Comment tirer son épingle du jeu dans une culture d'entreprise machiste ?
22 avr. 2021
6min
Journaliste, conférencière et autrice spécialiste de la vie professionnelle des femmes
BADASS - Vous vous sentez illégitimes, désemparées, impostrices ou juste « pas assez » au travail ? Mesdames, vous êtes (tristement) loin d'être seules. Dans cette série, notre experte du Lab et autrice du livre de coaching Libre de prendre le pouvoir sur ma carrière Lucile Quillet décortique pour vous comment sortir de la posture de la "bonne élève" qui arrange tout le monde (sauf elle), et enfin rayonner, asseoir votre valeur et obtenir ce que vous méritez vraiment.
Il y a deux semaines, nous avons tous regardé, un brin atterrés, Ursula von der Leyen, présidente de la Commission européenne, se retrouver bras ballants de stupéfaction face à Charles Michel, président du Conseil européen et Recep Tayyip Erdogan, le président turc, alors que ces deux derniers s’asseyaient tranquillou, suite à leur réunion à trois, sur les deux seuls fauteuils mis à disposition face aux photographes. C’est tout aussi atterrés que nous avons vu la même Ursula von der Leyen se rabattre sagement sur le canapé quatre mètres plus loin. Sans que personne, tout gentlemen qu’ils sont, ne bouge. Là se repose la question que n’importe quelle femme dans un milieu hyper-masculin s’est posée : comment faire pour exister quand on est la minorité ?
Être “des leurs”
L’incident du sofagate semble indigner tout le monde. Pourtant, nous avons toutes été un peu Ursula quand on nous coupe la parole en réunion, quand on nous mansplaine notre propre idée, quand on nous demande « d’être gentille et aller chercher le café », quand on se force à rire à une blague sexiste pour ne pas faire la rabat-joie, quand on voit son N+2 copain comme cochon avec notre collègue Bertrand qui en fait trois fois moins que nous mais se la raconte trois fois plus. Des actions qui ne sont pas forcément dirigées contre nous, mais qui nous rappellent que cet espace ne fonctionne pas toujours de façon inclusive. Bref, travailler avec des hommes, dans une ambiance d’hommes, c’est un challenge supplémentaire.

* **Consigne A**
Indiquez si les affirmations suivantes concordent avec l'article sur la culture d'entreprise machiste, en répondant par oui ou par non et en citant à l'identique les mots de l'article qui tranchent : (i) Ursula von der Leyen a fini par s'asseoir sur un canapé ; (ii) trois fauteuils avaient été mis à disposition face aux photographes ; (iii) Lucile Quillet a écrit un livre de coaching.
* **Consigne B**
Poursuivez l'article sur la culture d'entreprise machiste à partir de l'endroit où il s'interrompt.

(Données collectées)
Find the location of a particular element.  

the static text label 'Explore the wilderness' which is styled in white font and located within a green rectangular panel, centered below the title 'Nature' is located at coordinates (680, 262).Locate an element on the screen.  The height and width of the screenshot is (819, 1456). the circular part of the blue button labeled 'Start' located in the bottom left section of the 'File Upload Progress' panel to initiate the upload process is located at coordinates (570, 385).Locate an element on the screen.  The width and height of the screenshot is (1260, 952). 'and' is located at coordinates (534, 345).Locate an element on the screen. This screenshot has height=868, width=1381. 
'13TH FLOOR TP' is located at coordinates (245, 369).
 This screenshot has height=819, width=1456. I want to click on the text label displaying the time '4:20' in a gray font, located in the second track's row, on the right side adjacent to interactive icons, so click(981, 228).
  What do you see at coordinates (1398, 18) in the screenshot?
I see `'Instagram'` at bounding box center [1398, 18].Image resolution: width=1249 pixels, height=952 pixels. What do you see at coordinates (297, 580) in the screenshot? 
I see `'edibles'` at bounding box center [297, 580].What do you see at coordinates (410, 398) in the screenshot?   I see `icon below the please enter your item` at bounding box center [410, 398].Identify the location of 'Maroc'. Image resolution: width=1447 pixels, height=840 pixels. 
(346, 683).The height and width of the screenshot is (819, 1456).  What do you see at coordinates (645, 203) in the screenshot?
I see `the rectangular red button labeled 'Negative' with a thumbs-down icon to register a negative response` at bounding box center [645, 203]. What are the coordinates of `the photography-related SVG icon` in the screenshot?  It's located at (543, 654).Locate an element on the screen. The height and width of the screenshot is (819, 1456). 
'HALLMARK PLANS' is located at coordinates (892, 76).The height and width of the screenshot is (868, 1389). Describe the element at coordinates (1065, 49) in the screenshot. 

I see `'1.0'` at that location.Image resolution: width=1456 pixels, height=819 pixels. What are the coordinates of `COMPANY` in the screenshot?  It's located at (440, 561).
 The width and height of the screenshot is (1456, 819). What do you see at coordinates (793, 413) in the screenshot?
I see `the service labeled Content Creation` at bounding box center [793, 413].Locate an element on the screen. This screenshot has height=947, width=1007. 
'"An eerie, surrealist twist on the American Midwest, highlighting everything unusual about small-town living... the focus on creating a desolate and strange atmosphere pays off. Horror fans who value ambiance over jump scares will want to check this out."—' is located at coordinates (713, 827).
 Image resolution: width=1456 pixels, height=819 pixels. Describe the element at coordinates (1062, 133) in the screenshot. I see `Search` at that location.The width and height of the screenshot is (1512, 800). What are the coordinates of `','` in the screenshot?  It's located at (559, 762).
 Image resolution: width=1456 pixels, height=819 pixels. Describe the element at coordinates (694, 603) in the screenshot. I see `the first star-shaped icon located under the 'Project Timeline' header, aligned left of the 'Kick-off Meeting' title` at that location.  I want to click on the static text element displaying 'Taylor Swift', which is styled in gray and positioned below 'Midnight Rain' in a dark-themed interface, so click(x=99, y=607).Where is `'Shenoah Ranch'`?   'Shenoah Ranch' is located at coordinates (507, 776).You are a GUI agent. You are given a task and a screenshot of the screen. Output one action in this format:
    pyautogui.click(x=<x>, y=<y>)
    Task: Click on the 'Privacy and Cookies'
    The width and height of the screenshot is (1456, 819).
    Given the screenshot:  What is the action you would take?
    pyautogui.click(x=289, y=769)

* **Réponse A**
(i) Oui : « se rabattre sagement sur le canapé quatre mètres plus loin ».
(ii) Non : « sur les deux seuls fauteuils mis à disposition face aux photographes ».
(iii) Oui : « autrice du livre de coaching Libre de prendre le pouvoir sur ma carrière ».

* **Réponse B**
Le sofagate, c’est juste l’énième illustration qu’une femme dans un milieu majoritairement masculin est encore perçue par certains comme une sorte d’anomalie et surtout, comme une présence assez superficielle, voire non essentielle.
Il n’y a pas besoin d’être en minorité numérique pour cela. Cette forme de masculinité excluante peut aussi s’exprimer au sein d’équipes mixtes à travers une culture d’entreprise très indulgente envers les propos sexistes, coutumière de la blague potache, ou adepte des réunions à 18h30 pas très parent-friendly.
Quoi qu’il en soit, quand on se trouve dans cette configuration et dans ce type d’entreprise à la culture « masculine », ce qui est juste ou non n’est pas vraiment la question. On a un travail, des ambitions et des factures à payer. La question, c’est comment faire pour s’intégrer en tant que femme. Comment s’imposer et faire comprendre que nous sommes bien « des leurs » pour ne pas être traitée différemment ?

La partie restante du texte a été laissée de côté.